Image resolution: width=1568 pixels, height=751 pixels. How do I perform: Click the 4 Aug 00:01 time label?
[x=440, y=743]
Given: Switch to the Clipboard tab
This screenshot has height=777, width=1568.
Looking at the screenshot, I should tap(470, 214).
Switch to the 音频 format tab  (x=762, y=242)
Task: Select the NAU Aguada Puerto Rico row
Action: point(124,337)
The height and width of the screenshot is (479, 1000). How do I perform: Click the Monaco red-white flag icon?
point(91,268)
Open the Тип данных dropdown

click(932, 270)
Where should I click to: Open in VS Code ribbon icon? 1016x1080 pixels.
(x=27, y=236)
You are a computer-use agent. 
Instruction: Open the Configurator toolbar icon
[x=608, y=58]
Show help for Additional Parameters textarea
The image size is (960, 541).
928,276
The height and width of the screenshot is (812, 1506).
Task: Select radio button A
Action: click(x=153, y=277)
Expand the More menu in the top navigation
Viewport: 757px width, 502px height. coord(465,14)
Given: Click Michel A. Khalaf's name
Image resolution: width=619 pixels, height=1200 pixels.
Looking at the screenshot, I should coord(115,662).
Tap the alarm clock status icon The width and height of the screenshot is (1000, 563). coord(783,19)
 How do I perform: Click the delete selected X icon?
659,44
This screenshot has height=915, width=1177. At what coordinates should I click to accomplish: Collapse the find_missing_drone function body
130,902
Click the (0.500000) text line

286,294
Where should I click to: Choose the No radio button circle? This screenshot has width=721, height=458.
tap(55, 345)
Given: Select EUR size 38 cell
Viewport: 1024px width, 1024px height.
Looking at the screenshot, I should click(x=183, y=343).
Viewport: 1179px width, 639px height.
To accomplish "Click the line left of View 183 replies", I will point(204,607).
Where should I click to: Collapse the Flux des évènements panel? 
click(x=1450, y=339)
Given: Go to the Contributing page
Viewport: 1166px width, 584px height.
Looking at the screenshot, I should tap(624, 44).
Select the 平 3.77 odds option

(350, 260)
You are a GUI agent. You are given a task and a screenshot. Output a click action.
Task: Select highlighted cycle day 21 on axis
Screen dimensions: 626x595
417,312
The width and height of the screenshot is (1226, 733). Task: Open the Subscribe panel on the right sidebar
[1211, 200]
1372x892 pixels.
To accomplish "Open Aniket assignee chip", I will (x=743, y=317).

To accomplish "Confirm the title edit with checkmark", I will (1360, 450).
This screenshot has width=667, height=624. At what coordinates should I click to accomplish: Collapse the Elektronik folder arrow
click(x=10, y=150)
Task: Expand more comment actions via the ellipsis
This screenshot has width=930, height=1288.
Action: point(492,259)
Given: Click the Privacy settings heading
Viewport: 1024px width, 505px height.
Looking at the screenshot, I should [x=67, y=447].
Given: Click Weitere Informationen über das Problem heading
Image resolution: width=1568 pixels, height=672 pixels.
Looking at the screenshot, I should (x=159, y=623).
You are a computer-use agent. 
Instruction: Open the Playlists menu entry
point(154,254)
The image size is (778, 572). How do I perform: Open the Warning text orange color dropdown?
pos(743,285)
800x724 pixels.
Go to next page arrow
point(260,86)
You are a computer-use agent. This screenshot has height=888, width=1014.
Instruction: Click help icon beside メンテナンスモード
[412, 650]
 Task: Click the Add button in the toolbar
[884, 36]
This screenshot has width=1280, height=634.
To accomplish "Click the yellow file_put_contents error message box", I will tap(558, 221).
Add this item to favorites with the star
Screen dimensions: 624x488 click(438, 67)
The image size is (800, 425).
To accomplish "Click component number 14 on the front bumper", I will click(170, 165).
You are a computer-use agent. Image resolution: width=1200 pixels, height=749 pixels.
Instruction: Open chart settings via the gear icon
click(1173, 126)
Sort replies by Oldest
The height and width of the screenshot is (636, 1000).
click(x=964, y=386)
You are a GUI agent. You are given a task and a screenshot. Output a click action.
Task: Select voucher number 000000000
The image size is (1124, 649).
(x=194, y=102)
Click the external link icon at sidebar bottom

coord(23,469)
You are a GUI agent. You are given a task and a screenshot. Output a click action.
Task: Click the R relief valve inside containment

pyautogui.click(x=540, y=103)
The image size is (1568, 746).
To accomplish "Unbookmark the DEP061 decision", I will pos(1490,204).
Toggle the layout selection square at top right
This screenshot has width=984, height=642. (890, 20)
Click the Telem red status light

·····

*TASK TO CARRY OUT*. Every entry is to be restated word for word, with nothing dropped.

*EXERCISE OUTPUT*.
Image resolution: width=1568 pixels, height=751 pixels. How do I perform: Click the 4 Aug 00:01 time label?
[x=440, y=743]
Given: Switch to the Clipboard tab
This screenshot has height=777, width=1568.
Looking at the screenshot, I should tap(470, 214).
Switch to the 音频 format tab  (x=762, y=242)
Task: Select the NAU Aguada Puerto Rico row
Action: point(124,337)
The height and width of the screenshot is (479, 1000). How do I perform: Click the Monaco red-white flag icon?
point(91,268)
Open the Тип данных dropdown

click(932, 270)
Where should I click to: Open in VS Code ribbon icon? 1016x1080 pixels.
(x=27, y=236)
You are a computer-use agent. 
Instruction: Open the Configurator toolbar icon
[x=608, y=58]
Show help for Additional Parameters textarea
The image size is (960, 541).
928,276
The height and width of the screenshot is (812, 1506).
Task: Select radio button A
Action: click(x=153, y=277)
Expand the More menu in the top navigation
Viewport: 757px width, 502px height. coord(465,14)
Given: Click Michel A. Khalaf's name
Image resolution: width=619 pixels, height=1200 pixels.
Looking at the screenshot, I should coord(115,662).
Tap the alarm clock status icon The width and height of the screenshot is (1000, 563). coord(783,19)
 How do I perform: Click the delete selected X icon?
659,44
This screenshot has height=915, width=1177. At what coordinates should I click to accomplish: Collapse the find_missing_drone function body
130,902
Click the (0.500000) text line

286,294
Where should I click to: Choose the No radio button circle? This screenshot has width=721, height=458.
tap(55, 345)
Given: Select EUR size 38 cell
Viewport: 1024px width, 1024px height.
Looking at the screenshot, I should click(x=183, y=343).
Viewport: 1179px width, 639px height.
To accomplish "Click the line left of View 183 replies", I will point(204,607).
Where should I click to: Collapse the Flux des évènements panel? 
click(x=1450, y=339)
Given: Go to the Contributing page
Viewport: 1166px width, 584px height.
Looking at the screenshot, I should tap(624, 44).
Select the 平 3.77 odds option

(350, 260)
You are a GUI agent. You are given a task and a screenshot. Output a click action.
Task: Select highlighted cycle day 21 on axis
Screen dimensions: 626x595
417,312
The width and height of the screenshot is (1226, 733). Task: Open the Subscribe panel on the right sidebar
[1211, 200]
1372x892 pixels.
To accomplish "Open Aniket assignee chip", I will (x=743, y=317).

To accomplish "Confirm the title edit with checkmark", I will (1360, 450).
This screenshot has width=667, height=624. At what coordinates should I click to accomplish: Collapse the Elektronik folder arrow
click(x=10, y=150)
Task: Expand more comment actions via the ellipsis
This screenshot has width=930, height=1288.
Action: point(492,259)
Given: Click the Privacy settings heading
Viewport: 1024px width, 505px height.
Looking at the screenshot, I should [x=67, y=447].
Given: Click Weitere Informationen über das Problem heading
Image resolution: width=1568 pixels, height=672 pixels.
Looking at the screenshot, I should (x=159, y=623).
You are a computer-use agent. 
Instruction: Open the Playlists menu entry
point(154,254)
The image size is (778, 572). How do I perform: Open the Warning text orange color dropdown?
pos(743,285)
800x724 pixels.
Go to next page arrow
point(260,86)
You are a computer-use agent. This screenshot has height=888, width=1014.
Instruction: Click help icon beside メンテナンスモード
[412, 650]
 Task: Click the Add button in the toolbar
[884, 36]
This screenshot has width=1280, height=634.
To accomplish "Click the yellow file_put_contents error message box", I will tap(558, 221).
Add this item to favorites with the star
Screen dimensions: 624x488 click(438, 67)
The image size is (800, 425).
To accomplish "Click component number 14 on the front bumper", I will click(170, 165).
You are a computer-use agent. Image resolution: width=1200 pixels, height=749 pixels.
Instruction: Open chart settings via the gear icon
click(1173, 126)
Sort replies by Oldest
The height and width of the screenshot is (636, 1000).
click(x=964, y=386)
You are a GUI agent. You are given a task and a screenshot. Output a click action.
Task: Select voucher number 000000000
The image size is (1124, 649).
(x=194, y=102)
Click the external link icon at sidebar bottom

coord(23,469)
You are a GUI agent. You are given a task and a screenshot. Output a click action.
Task: Click the R relief valve inside containment

pyautogui.click(x=540, y=103)
The image size is (1568, 746).
To accomplish "Unbookmark the DEP061 decision", I will pos(1490,204).
Toggle the layout selection square at top right
This screenshot has width=984, height=642. (890, 20)
Click the Telem red status light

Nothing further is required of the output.